On 2009-10-16 12.25, Niclas Hedhman wrote:
Isn't this the equivalent of "Loading Policy" in JDO/JPA ??
Pretty much, yes I think so. Except aren't those on structural rather than usecase level? I.e. regardless of usecase "if you load property1 always load property2,property3 at the same time".
I think this is a "per EntityStore type issue" more than it is a client code issue, although the client code will have a huge influence which loading strategy is the best for a given EntityStore.
Agree.
So, I tend to lean towards introducing "Loading Policy" in the MapES first, and perhaps even my favorite approach of 'self learning' against a use-case, i.e. the ES will internally keep track of which properties (and possibly associations) that a particular use-case uses, and pre-load those upon a request.

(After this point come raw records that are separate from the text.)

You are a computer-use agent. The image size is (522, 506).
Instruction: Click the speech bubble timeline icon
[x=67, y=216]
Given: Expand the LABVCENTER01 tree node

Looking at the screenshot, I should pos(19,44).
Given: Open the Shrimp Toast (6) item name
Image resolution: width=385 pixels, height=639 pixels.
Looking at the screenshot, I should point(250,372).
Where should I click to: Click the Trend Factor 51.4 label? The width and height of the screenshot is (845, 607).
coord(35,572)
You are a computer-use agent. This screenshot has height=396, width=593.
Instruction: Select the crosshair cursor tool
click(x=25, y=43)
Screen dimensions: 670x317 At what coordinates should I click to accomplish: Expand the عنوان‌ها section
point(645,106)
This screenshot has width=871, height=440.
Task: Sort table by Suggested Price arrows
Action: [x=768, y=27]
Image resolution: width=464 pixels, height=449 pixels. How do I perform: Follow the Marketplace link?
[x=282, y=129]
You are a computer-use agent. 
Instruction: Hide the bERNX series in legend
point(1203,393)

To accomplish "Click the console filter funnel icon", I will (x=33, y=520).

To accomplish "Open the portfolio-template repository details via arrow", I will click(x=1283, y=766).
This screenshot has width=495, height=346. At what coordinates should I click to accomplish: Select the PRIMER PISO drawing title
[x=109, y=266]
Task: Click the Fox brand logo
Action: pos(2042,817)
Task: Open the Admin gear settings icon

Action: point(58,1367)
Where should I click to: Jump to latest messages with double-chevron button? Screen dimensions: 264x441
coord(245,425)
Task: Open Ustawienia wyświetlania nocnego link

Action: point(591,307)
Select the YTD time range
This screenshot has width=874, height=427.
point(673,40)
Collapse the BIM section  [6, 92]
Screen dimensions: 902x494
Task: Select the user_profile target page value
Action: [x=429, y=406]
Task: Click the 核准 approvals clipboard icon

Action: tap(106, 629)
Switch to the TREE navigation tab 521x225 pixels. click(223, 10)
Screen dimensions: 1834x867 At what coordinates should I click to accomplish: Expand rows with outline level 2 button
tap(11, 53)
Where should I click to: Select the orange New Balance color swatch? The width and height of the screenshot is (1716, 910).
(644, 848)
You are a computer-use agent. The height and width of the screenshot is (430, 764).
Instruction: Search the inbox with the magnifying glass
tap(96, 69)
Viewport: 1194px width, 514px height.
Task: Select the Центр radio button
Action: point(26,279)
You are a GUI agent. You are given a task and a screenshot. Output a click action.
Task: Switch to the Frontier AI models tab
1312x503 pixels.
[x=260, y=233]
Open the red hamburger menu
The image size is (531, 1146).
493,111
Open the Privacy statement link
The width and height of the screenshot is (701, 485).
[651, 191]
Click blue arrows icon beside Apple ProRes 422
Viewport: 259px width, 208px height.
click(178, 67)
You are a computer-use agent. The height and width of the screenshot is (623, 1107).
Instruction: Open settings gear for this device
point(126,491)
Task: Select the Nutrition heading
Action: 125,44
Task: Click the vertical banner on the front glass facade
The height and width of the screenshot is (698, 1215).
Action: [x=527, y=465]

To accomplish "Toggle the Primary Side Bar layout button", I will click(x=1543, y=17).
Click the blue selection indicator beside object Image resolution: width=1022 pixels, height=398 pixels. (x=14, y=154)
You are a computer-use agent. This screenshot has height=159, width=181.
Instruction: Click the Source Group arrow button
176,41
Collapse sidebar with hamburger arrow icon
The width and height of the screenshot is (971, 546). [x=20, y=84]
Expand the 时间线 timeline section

That's an interesting idea, and it's probably the most easy to use and with best results. So basically the client developer doesn't have to care.
Another issue that I can see is that of performance in for instance JDBM... I would assume that making many key lookups are relatively expensive, and we would need to look at "Lookup/Size speed ratio", i.e. how many bytes larger blob in the single lookup is required cost wise for each new key-lookup?
I think there are two issues: one is the expense per lookup, and one is that with more key->value mappings the database is going to be bigger, so will consume more disk space. The indices will also be bigger and thus slower.
What would be interesting is to have the store work on two levels: one is the identity lookup, and then the next level would be property(/association) lookup. If one index can have only identity lookup and another has the per-property lookup, it should be much faster.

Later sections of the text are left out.